Era a minha aldeia, uma pobre e mansa circunstância que não permitia grandes elevações de consciência. Talvez daí este meu espírito ríspido, dado ter sido talhado com o gume das palavras verdadeiras e temperado com as geadas de janeiro.
Era frequente ir para o sítio do feno meditar e descansar. Eu e os gatos. Depois punha-me a pensar realidades, possivelmente profundas, ou talvez não. Mas, ó deus das pequenas coisas, por incrível que pareça, este vosso amigo já então se punha a pensar pela sua cabeça. O atrevimento já lhe vem de longe.
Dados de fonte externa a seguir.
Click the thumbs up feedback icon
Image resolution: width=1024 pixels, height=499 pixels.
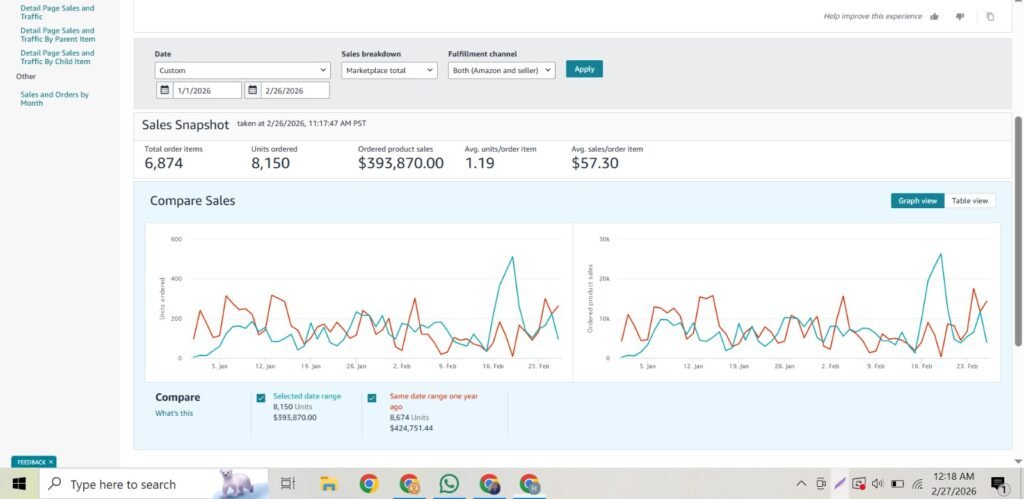[935, 16]
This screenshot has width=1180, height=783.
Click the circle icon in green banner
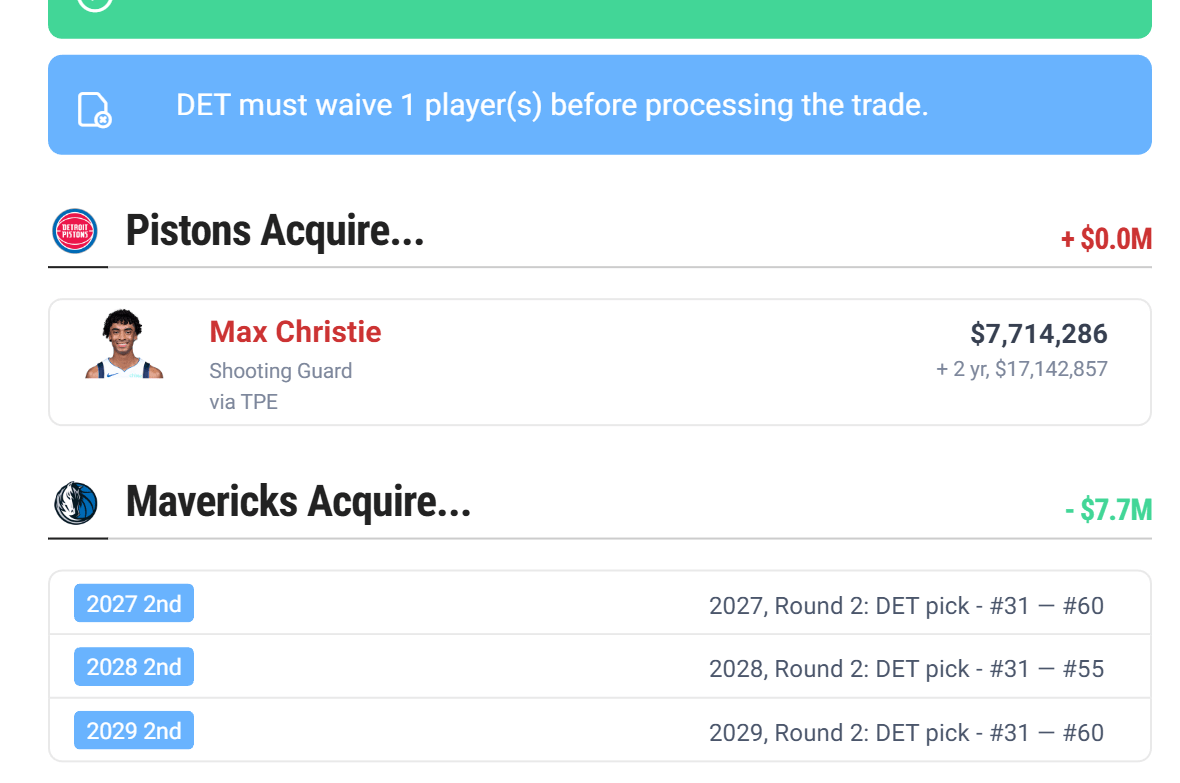[x=94, y=3]
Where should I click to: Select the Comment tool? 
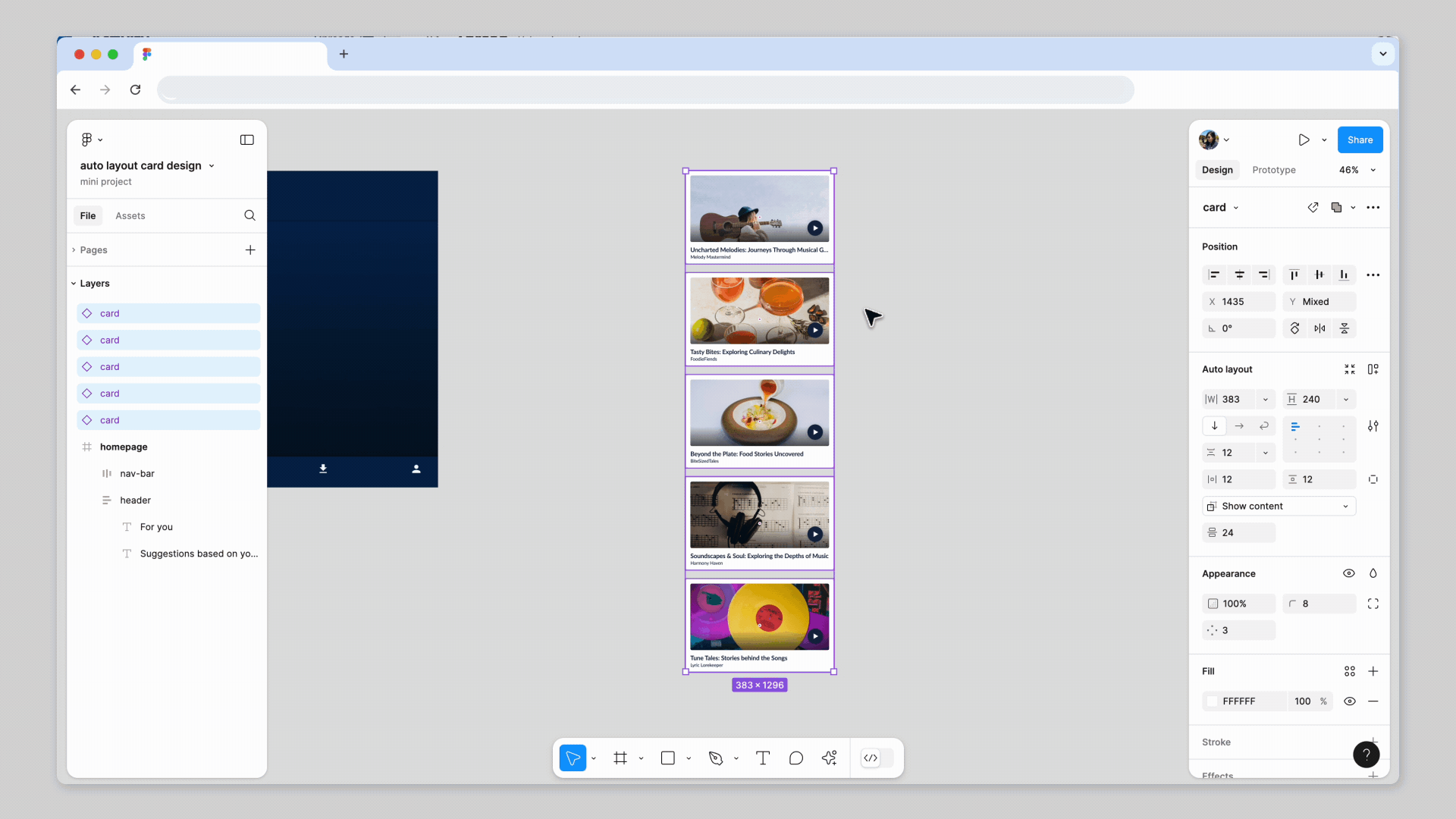click(x=795, y=758)
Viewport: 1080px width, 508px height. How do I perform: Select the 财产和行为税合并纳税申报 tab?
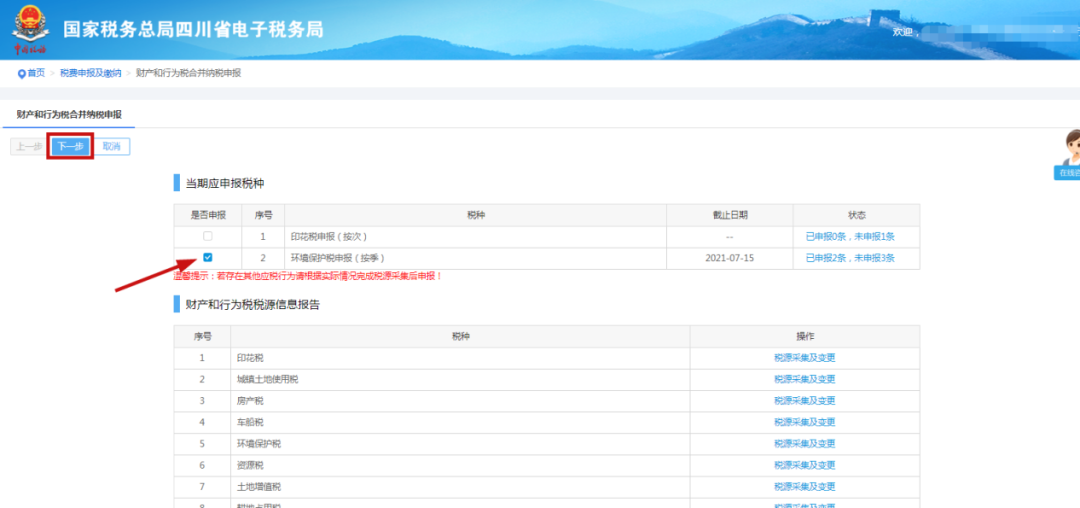69,115
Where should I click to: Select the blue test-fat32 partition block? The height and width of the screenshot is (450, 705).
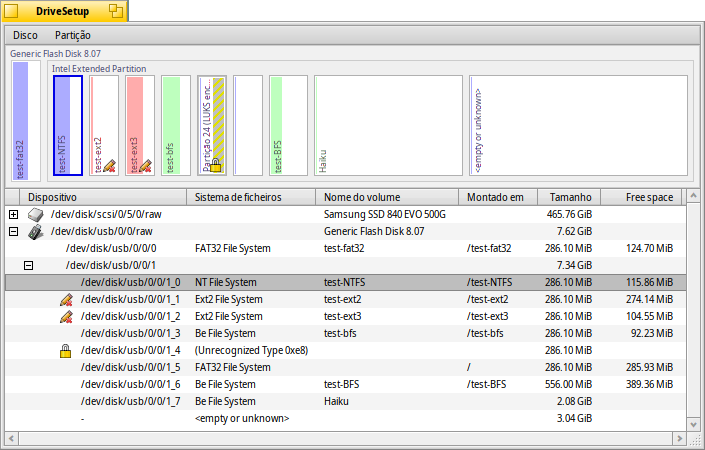[x=21, y=120]
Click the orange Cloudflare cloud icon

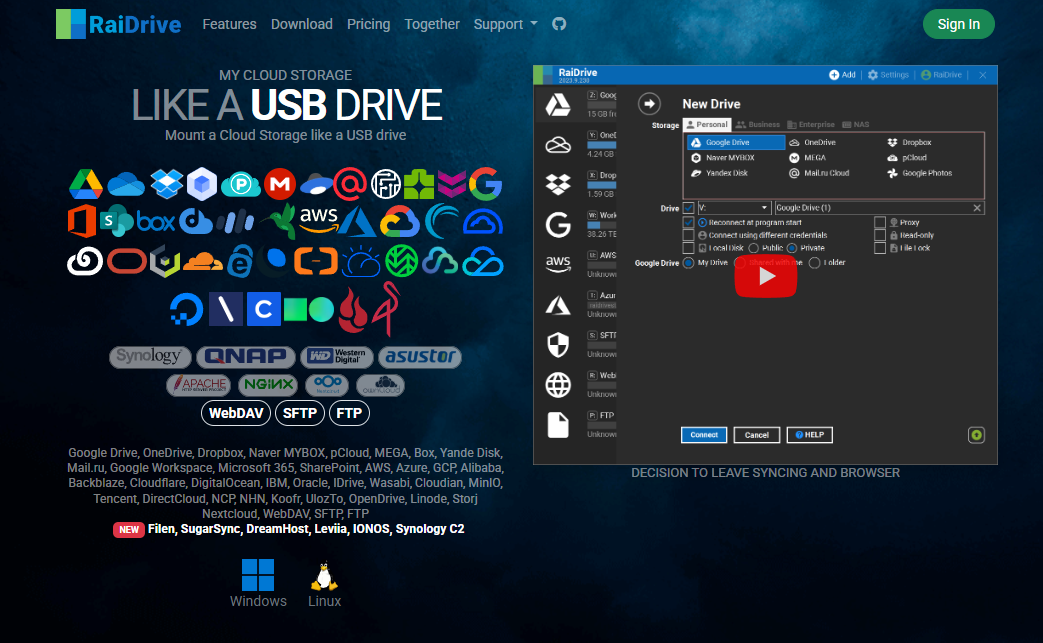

Quando menino era assim, um sempre na lua. Pensava em coisas argutas acerca do céu estrelado, sobre os desenhos inscritos na face do satélite da Terra e, muito provavelmente, em coisas poéticas, acabadinhas de misturar, como o pão na masseira, que levedava bem embrulhado no seu manto de linho e onde a cruz desenhada em cada bola começava a desaparecer ao compasso com que se esfumavam as orações que da boca da minha avó saíam, ciciadas a gosto, cantadas com carinho, sussurradas como cânticos mágicos.
O tempo lá ia passando sem grande utilidade. Ou a sua memória. Pois as memórias assentam em memórias que, por sua vez, assentam noutras memórias. E por aí fora.
O que aprendi de ciência certa é que é preciso muito tempo para se acabar de conhecer os indivíduos. E como muito bem filosofava D. Quixote: “Portanto Sancho, por onde tanta boa gente tem passado posso eu passar também.”
Com a vossa licença, atrevo-me até a mais, pois um pouco à frente, a obra-prima de Cervantes narra a desventura dos seus dois personagens depois de ambos apanharem uma surra das valentes, generosamente brindada por uns viajantes manchegos que tiveram a desdita de se atravessarem nos heroicos destinos do dono do Rocinante e do seu gentil escudeiro.
Este, mesmo moído de pancada, tem ainda tempo, e inteligência, para refletir e afirmar para um Sancho lastimável e lastimado: “Deixa-te disso e faz das fraquezas forças, Sancho, que assim eu farei; e vejamos como está Rocinante, que, ao que me parece, o coitado não apanhou menor quinhão que nós.”
Por isso, aos anónimos de serviço respondo com a admiração do sábio escudeiro do cavaleiro da triste figura: “Não admira, pois é também andante; o que a mim me espanta é, que o meu jumento escapasse com as costas inteiras donde nós trouxemos quebradas as costelas.”
Aos corajosos do incitamento que não sarrabiscam uma linha mas estão continuamente habilitados a rir-se dos adversários e a comentarem a escrita dos demais e sempre, sempre, sempre a resguardo do anonimato, lhes digo em jeito de Sancho Pança: “Mas eu lhe juro, à fé de pobre homem que sou, que mais estou eu para emplastros, que para arrazoados.”